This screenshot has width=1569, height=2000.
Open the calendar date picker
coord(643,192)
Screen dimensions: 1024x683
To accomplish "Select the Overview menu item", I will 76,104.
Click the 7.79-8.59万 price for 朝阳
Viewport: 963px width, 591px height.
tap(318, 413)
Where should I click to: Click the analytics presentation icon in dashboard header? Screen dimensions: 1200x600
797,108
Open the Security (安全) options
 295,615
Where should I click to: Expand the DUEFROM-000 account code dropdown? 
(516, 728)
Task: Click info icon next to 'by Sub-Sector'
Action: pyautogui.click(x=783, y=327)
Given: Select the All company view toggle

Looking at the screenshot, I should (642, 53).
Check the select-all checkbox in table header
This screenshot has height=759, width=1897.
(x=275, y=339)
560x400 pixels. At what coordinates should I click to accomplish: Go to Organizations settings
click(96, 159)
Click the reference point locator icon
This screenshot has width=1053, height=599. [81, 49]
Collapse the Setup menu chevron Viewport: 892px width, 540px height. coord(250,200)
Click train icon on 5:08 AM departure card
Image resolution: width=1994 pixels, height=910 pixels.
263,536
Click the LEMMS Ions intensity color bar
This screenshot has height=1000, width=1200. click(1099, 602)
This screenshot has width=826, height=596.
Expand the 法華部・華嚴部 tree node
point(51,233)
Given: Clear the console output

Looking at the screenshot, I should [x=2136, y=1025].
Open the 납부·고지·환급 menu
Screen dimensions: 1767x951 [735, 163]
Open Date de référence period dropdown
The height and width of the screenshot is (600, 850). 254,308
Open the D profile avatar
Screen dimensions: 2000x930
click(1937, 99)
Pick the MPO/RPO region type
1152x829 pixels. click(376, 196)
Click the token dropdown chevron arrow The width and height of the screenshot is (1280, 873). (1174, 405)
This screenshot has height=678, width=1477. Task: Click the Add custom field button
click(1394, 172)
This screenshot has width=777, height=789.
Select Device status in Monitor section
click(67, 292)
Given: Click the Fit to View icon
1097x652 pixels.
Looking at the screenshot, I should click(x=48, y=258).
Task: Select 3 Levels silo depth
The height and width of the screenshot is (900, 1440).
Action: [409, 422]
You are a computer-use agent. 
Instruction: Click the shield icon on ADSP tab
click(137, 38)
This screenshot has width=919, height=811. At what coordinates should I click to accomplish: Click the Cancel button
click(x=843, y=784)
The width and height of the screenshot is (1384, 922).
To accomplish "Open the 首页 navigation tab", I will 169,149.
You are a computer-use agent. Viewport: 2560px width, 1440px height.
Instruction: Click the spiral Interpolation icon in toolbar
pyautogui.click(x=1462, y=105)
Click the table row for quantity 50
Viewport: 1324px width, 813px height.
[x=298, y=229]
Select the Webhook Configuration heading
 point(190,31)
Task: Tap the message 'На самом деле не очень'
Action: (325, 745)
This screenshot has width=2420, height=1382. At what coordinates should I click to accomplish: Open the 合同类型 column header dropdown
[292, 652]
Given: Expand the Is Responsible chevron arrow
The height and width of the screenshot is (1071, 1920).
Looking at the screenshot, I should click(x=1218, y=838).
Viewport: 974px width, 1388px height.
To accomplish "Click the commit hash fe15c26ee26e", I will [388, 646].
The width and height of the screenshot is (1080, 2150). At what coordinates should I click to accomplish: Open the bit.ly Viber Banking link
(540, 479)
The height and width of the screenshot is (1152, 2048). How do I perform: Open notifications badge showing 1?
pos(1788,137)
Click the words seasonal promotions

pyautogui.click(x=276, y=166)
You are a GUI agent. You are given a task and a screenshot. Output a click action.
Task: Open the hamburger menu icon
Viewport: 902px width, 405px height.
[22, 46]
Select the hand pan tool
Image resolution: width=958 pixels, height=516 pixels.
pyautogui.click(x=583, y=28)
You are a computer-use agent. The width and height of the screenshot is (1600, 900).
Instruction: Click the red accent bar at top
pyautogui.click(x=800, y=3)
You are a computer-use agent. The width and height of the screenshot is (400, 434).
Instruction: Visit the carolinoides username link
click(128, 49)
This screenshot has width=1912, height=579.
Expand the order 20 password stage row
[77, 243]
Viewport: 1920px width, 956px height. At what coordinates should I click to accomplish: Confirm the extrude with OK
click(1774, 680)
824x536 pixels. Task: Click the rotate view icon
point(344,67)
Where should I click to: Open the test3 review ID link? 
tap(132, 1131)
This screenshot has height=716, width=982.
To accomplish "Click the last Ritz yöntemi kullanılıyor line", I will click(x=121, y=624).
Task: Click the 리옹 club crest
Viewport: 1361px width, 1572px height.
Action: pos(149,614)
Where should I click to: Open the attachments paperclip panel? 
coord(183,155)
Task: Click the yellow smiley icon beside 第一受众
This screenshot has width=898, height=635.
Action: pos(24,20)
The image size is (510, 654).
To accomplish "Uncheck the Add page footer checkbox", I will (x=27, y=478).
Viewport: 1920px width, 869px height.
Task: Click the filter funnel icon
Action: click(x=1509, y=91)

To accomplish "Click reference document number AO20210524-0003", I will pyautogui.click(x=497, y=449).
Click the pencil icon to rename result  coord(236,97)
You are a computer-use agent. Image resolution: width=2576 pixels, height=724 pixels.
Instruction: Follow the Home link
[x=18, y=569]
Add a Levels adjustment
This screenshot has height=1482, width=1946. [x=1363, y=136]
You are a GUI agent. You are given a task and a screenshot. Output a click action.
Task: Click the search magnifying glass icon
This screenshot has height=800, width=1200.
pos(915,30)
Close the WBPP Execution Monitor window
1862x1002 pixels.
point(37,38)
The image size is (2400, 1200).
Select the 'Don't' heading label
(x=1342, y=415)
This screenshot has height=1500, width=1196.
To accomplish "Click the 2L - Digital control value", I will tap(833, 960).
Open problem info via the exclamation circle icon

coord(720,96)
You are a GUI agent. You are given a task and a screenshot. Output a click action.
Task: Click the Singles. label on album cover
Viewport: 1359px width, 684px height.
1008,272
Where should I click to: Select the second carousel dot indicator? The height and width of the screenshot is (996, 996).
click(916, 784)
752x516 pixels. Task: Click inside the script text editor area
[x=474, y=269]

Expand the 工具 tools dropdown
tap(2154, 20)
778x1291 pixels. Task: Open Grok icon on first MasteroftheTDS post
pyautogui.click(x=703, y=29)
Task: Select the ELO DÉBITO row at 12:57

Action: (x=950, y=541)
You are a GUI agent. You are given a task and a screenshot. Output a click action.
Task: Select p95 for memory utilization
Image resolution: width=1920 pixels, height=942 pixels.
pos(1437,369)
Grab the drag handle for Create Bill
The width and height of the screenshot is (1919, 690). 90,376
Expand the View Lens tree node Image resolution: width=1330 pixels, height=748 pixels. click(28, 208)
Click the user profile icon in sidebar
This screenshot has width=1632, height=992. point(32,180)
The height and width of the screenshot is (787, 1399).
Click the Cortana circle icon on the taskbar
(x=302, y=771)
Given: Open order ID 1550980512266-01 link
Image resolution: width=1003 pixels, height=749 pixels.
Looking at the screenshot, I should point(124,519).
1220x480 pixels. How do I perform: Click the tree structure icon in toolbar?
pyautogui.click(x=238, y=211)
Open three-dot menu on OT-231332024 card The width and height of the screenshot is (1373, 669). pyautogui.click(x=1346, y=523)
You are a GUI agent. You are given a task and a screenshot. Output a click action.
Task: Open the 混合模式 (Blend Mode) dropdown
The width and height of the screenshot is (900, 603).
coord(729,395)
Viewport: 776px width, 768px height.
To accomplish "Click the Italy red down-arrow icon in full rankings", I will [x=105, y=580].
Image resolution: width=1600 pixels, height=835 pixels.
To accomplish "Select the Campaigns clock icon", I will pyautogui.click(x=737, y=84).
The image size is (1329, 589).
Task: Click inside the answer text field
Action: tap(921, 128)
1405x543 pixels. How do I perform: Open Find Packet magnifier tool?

● Task prompt: Collect every line of the records above that contains the word "order", treating uppercase and lowercase as different, and copy each one out in full.

● Task answer:
Expand the order 20 password stage row
Given: Open order ID 1550980512266-01 link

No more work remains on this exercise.